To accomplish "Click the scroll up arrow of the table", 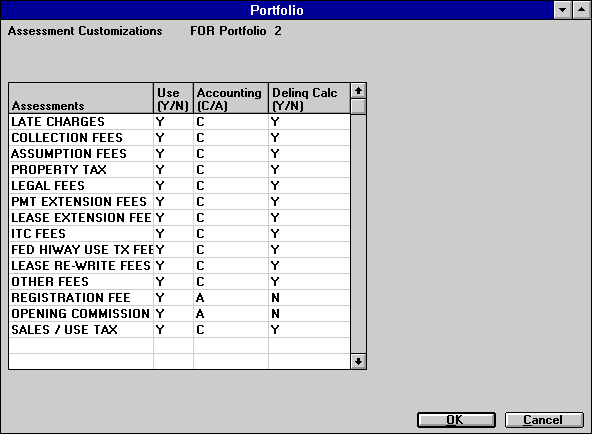I will [x=358, y=91].
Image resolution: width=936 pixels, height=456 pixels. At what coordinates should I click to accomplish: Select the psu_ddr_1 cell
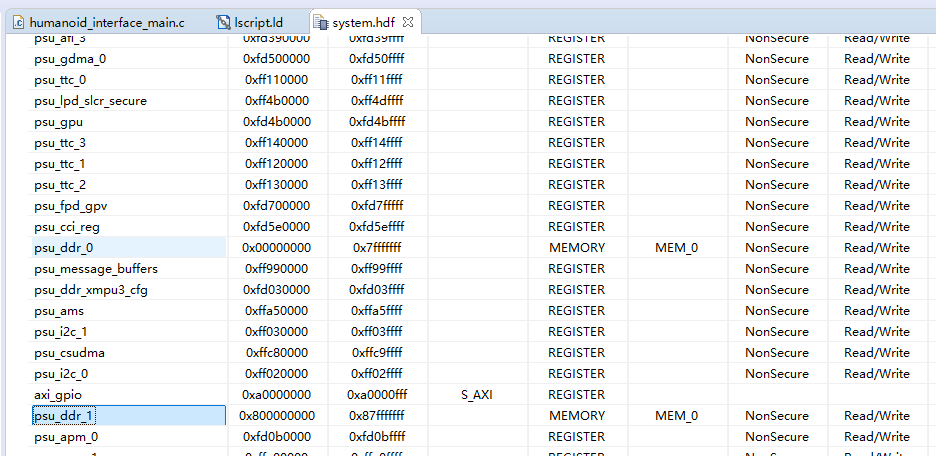(x=128, y=415)
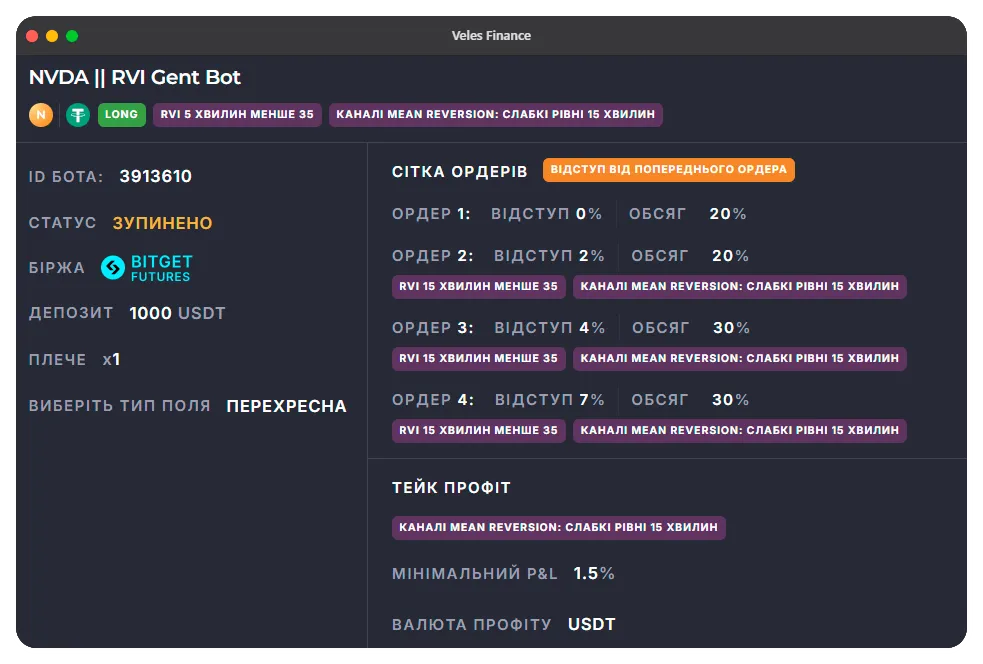The image size is (983, 664).
Task: Click the 1000 USDT deposit value
Action: pyautogui.click(x=177, y=314)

+---+

**OBJECTIVE**. Starting with the line containing "Image resolution: width=936" and going on through the end of the data, reproduce those lines with "pixels" swapped for "px" and everything else unchanged. Leave out the pictures.

**SOLUTION**.
Image resolution: width=936 px, height=456 px. At what coordinates should I click to accomplish: Select the psu_ddr_1 cell
(x=128, y=415)
The image size is (983, 664).
Task: Click the 1000 USDT deposit value
Action: pyautogui.click(x=177, y=314)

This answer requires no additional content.